モーターは逆に胴体から伸びるコードの長さがギリギリなので、エンジンの定位置までコードを千切らないようにゆっくり慎重に持ってくる。そして、光ファイバーを翼端灯遮光ユニットに挿し、翼端まで通す。光ファイバーと、翼端灯遮光ユニットの接着は説明書通りにゴム系接着剤を使用した。あまり綺麗に接着できなかったが、光ファイバーが抜け落ちないようにある程度固定できればいいか、くらいの気持ちで。


モーターをエンジン位置にセットし終えたら、最後に主翼上部パーツをはめ合わせて主翼の工作は終了となる。接着する前にユニットの電源をオンにして翼端灯と4つのモーターの作動を確認した。


続いて、モーターに被せるエンジンパーツの組み立てる。プロペラの回転はモードによっては非常に低速回転になるため、ほんのわずかな干渉でも回転が停止してしまうらしい。インストに従って、ピンバイスで3mm径に広げてやる。

エンジンパーツをモーターに被せて、組み立てたプロペラをモーターに接着する。インストにも、Amazonの商品レビューにも記述してあったが、モーターの回転軸とプロペラパーツの軸穴の太さが合っていない。要するに緩すぎるわけなのだが、ここでも合成ゴム系の接着剤を使用して接着した。プロペラ回転軸の中心をちゃんと出せないとモーターを始動させた時にバタバタとぶれるので、少しずつ調整していくわけだが、これがなかなか骨が折れる。接着剤が固着する前に中心を出しておきたいが、モーターを動かすと遠心力でずれていくというイタチごっこなわけだ。ある程度中心になったところで放置して、接着剤が固まるのを待つことにした。丸一日放置すると、程よく固まっているので、改めてプロペラの中心軸を合わせられるように調整する。


いよいよ、プロペラを付けた状態で試運転を行う。今までの動作チェックは検査モードという一斉に動作するモードでのみ行っていたが、ここで初めてシーケンス制御されたモードを試してみる。いざ動かす段階になって知ったのだが、このユニットにはデモモードという自動的に順次モーター始動〜停止まで遷移するモードと、ボタンを押すことで次の状態に移るマニュアルモードの2種が選べる。マニュアルモードにて運転開始。

台座に左右二つあるボタンの左を押すと、各航空灯のON,OFF制御、右のボタンでエンジン制御だ。航空灯は問題なく点灯した。次にいよいよエンジン制御だ。ボタンを押す度にNo.2→No.1→No.3→No.4の順にプロペラ回転を開始する。

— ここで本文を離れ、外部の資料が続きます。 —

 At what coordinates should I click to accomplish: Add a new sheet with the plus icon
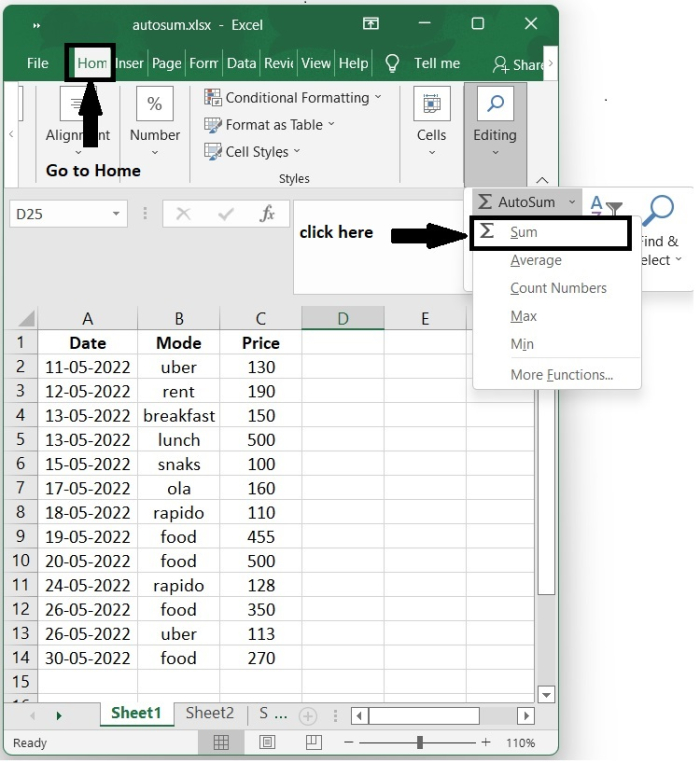308,716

ちゃんと始動の時は徐々に動き始めるこだわりっぷりだ。そして、4発全て回転してからさらに押すとNo.4が停止する。これはフェザー動作という状態で、燃料節約のために外側の1機を停止している状態だ。さらにボタンを押し進めると、No.4再始動→No.2停止→No.1停止→No.3停止→No.4停止、となる。これは思っていた以上に心が躍る。プロペラって本当にいいもんだなーとわけのわからない感動を覚える。いつまでも回していたいが、垂直尾翼も付いていない未完成状態だ。ここから先は、キット本体のインストに従って残りの工程を進めていく。